After his ordination in 1987, the diocese assigned Malesic as assistant pastor at the following Pennsylvania parishes:

- St. Theresa in New Cumberland from 1987 to 1989
- St. Rose of Lima Parish in York from 1989 to 1992. Also in 1989, he was appointed campus minister at York College of Pennsylvania in Spring Garden Township

In 1992, Malesic left St. Rose to become campus minister at Millersville University of Pennsylvania in Millersville. The diocese transferred him from Millersville in 1996 to serve as an auditor in the ecclesiastical tribunal. Two years later, Bishop Nicholas C. Dattilo named Malesic as defender of the bond and canonical consulter for the tribunal.

Malesic became associated with the Newman Center at Messiah College in Mechanicsburg, Pennsylvania, from 2000 to 2004. The diocese in 2004 assigned him as first administrator and then pastor at Holy Infant Parish in York Haven, Pennsylvania.
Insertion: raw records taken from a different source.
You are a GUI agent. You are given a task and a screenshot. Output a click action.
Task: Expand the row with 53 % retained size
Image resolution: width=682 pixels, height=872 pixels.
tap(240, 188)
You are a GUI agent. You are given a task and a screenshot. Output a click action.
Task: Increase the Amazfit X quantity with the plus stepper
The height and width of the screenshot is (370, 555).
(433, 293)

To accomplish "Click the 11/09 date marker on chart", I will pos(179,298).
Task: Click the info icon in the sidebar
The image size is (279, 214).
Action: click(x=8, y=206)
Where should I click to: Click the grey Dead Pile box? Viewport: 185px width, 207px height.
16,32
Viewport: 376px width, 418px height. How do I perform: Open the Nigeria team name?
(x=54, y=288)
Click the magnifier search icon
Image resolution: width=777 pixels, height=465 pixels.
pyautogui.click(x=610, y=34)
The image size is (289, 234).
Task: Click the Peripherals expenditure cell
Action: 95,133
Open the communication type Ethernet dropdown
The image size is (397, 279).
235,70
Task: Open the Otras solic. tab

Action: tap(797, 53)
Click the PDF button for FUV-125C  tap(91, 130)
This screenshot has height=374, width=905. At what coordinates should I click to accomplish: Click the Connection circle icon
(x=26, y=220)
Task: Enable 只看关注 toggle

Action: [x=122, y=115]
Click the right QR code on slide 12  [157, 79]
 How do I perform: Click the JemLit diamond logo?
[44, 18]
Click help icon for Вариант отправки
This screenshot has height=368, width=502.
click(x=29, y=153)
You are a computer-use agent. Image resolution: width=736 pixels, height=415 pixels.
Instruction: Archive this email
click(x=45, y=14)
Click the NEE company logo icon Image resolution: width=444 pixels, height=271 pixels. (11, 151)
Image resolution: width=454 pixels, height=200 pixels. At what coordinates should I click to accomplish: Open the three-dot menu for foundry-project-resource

Malesic remained at Holy Infant until his consecration as bishop in 2015.

With his studies in canon law, Malesic served in various roles in the diocesan tribunal. They include auditor, adjutant judicial vicar, and secretary for canonical services. Bishop Kevin C. Rhoades appointed Malesic as judicial vicar and secretary of canonical services in 2006.

=== Bishop of Greensburg ===
Pope Francis named Malesic as bishop of Greensburg on April 24, 2015. He was consecrated in the Cathedral of the Blessed Sacrament in Greensburg on July 13, 2015, by Archbishop Charles J. Chaput, with Bishops Lawrence Eugene Brandt and Ronald William Gainer as co-consecrators.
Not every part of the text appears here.